/anon_cnn_dailymail

Scripts to prepare the CNN/DailyMail dataset, to anonymise & un-anonymise it

Primary LanguagePython

(Anon) CNN/DailyMail Processing

This dataset is used and described in Nallapati (2016) for abstractive text summarization. It is called "anonymized" since it uses tags instead of named entity.

Getting started

Prerequisites

  • Get StanfordCoreNLP tool: ./get_corenlp.sh
  • Install Python requirements: pip install -r requirements.txt
  • Get the data from the official link.
    • you need to get both "Questions" and "Stories" for both CNN and DailyMail: total: 4 archives (cnn.tgz, dailymail.tgz, cnn_stories.tgz, dailymail_stories.tgz)
    • put everything in a sub-folder ./data
    • extract it tar -xvzf cnn.tgz etc...
    • You must have the following file tree:
        ./data
            ./cnn
                ./questions
                ./stories
            ./dailymail
                ./questions
                ./stories
      

Process the data

  • set the classpath: source load_corenlp.sh (it supposes that you have corenlp in the current folder)
  • run the processing script: ./process.py -d ./data -o ./processed -c ./stanford-corenlp
    • NOTE: It may take quite a long time (~60mins)

You will get all the output in the processed directory, in particular, 3 sub-directory training/, validation/, test/, and in each:

  • stories: file with one "story" per line (i.e. the source text)
  • highlights: file with one "highlight" per line (i.e. summary, the reference)
  • entities: file with one path per line, that corresponds to the entity file associated with the training pair.
  • a lot of .entities file that contains entities mapping for each training pair.

Replace tags by original text

After training/inference, you will get text files with @entity tags. You can use unanonymize.py in order to replace those tags with the corresponding entities.

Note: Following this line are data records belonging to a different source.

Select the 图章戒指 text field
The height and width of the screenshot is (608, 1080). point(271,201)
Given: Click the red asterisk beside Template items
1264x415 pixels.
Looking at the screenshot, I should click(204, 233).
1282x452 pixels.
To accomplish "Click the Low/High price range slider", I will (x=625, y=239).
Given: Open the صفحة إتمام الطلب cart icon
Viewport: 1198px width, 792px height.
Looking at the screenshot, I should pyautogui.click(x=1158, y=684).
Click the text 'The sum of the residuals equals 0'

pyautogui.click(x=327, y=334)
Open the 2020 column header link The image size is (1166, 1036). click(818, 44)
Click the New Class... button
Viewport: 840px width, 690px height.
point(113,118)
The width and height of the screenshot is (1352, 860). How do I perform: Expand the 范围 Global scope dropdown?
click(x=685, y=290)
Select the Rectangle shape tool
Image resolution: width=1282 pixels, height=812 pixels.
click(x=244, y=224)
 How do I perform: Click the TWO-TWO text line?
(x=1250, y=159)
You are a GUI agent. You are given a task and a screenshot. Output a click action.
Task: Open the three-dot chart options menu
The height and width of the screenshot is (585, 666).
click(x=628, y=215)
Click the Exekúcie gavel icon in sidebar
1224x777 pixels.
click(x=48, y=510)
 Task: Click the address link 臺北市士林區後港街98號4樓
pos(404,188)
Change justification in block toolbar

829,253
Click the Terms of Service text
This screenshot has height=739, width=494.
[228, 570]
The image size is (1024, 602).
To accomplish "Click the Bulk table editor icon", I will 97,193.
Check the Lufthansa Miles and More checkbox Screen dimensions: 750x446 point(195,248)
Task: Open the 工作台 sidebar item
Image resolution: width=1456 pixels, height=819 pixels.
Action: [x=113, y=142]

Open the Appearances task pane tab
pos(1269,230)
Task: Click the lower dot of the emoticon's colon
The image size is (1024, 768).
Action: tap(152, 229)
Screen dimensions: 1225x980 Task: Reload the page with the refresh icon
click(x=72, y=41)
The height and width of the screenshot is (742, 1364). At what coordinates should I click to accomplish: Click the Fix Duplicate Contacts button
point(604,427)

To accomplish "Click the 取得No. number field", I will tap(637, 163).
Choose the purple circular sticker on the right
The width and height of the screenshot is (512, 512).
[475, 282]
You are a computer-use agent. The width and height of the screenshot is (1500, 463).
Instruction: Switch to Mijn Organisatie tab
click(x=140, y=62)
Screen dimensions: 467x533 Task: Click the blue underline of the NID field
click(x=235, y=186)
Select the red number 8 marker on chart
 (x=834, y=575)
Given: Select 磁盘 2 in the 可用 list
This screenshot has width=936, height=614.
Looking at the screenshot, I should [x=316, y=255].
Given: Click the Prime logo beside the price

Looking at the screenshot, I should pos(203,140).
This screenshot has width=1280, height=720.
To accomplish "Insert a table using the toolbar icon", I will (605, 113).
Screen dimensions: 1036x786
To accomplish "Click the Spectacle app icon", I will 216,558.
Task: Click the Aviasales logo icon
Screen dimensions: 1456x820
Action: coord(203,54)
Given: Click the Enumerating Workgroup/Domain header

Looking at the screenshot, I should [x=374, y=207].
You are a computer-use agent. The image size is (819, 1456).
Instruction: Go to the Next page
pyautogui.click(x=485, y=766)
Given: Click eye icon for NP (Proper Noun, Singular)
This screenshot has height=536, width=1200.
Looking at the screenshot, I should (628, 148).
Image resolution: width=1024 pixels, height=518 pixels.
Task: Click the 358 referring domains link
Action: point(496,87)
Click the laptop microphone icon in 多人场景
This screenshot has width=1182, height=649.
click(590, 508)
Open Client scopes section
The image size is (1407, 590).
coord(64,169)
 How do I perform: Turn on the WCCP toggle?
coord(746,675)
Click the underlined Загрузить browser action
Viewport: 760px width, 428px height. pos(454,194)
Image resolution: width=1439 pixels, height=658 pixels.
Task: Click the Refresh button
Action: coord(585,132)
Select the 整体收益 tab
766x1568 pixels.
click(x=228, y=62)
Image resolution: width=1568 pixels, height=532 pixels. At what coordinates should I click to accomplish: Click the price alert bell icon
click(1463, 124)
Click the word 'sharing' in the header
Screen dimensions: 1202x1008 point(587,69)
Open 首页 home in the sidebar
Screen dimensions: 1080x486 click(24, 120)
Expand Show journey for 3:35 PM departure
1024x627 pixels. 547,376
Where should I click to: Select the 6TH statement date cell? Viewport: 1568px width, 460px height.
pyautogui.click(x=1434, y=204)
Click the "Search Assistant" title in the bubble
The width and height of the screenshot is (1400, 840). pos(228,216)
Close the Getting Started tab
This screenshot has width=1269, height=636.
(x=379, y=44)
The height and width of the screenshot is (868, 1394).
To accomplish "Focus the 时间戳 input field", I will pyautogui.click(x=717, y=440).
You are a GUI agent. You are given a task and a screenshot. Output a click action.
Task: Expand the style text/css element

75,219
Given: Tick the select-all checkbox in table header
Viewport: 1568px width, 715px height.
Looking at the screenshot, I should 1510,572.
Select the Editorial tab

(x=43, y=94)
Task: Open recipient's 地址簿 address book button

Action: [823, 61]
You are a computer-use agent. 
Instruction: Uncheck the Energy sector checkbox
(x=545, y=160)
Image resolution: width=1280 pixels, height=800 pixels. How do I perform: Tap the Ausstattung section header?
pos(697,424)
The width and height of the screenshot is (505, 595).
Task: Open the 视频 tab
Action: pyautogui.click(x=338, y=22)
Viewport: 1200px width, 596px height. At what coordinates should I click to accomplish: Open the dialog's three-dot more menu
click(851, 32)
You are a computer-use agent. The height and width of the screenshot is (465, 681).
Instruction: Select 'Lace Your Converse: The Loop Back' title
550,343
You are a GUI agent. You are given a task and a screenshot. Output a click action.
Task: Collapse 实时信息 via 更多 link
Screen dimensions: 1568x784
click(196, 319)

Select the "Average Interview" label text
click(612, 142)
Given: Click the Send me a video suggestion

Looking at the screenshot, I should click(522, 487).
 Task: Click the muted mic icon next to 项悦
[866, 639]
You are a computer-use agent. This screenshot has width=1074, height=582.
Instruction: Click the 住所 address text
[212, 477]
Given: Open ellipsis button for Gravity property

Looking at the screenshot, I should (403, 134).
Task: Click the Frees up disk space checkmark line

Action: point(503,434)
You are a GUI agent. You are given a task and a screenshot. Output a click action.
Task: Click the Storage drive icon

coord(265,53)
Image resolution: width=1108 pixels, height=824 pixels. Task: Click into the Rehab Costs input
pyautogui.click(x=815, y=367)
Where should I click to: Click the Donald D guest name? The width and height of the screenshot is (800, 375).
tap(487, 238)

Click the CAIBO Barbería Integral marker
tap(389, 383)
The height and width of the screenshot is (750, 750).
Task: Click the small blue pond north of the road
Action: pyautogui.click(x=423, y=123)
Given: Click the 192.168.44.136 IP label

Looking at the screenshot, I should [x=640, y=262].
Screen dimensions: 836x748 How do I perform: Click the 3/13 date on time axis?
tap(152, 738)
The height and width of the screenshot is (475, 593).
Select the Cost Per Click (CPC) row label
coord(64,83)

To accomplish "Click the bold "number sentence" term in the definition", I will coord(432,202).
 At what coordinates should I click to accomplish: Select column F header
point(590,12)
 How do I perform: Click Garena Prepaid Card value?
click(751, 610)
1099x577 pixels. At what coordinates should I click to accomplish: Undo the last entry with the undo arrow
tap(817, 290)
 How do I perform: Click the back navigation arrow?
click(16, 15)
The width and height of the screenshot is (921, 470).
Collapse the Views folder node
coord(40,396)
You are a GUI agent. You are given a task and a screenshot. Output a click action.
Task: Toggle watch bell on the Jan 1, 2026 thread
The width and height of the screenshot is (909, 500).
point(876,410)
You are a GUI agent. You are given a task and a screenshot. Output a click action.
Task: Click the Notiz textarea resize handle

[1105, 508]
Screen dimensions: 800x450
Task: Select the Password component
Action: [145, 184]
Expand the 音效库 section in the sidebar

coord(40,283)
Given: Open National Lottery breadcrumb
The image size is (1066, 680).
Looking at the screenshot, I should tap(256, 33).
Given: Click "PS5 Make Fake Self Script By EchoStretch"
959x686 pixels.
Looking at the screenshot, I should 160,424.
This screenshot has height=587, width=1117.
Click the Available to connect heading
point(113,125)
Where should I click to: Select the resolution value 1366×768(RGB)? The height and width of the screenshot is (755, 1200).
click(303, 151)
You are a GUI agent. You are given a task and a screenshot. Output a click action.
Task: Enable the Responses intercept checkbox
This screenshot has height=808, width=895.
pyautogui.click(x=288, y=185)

./unanonymize.py [-h] -f FILE -fl ENTITIES_FILE_LIST -d ENTITIES_DIR -o OUTPUT
  • FILE: your prediction file with tags, with 1 sequence per line.
  • ENTITIES_FILE_LIST: the file with entities files path (produced in the process step)
  • ENTITIES_DIR: the directory containing .entities files.
  • OUTPUT: filepath for output (i.e. full text)

Calculate ROUGE score

(I use files2rouge to calculate ROUGE scores)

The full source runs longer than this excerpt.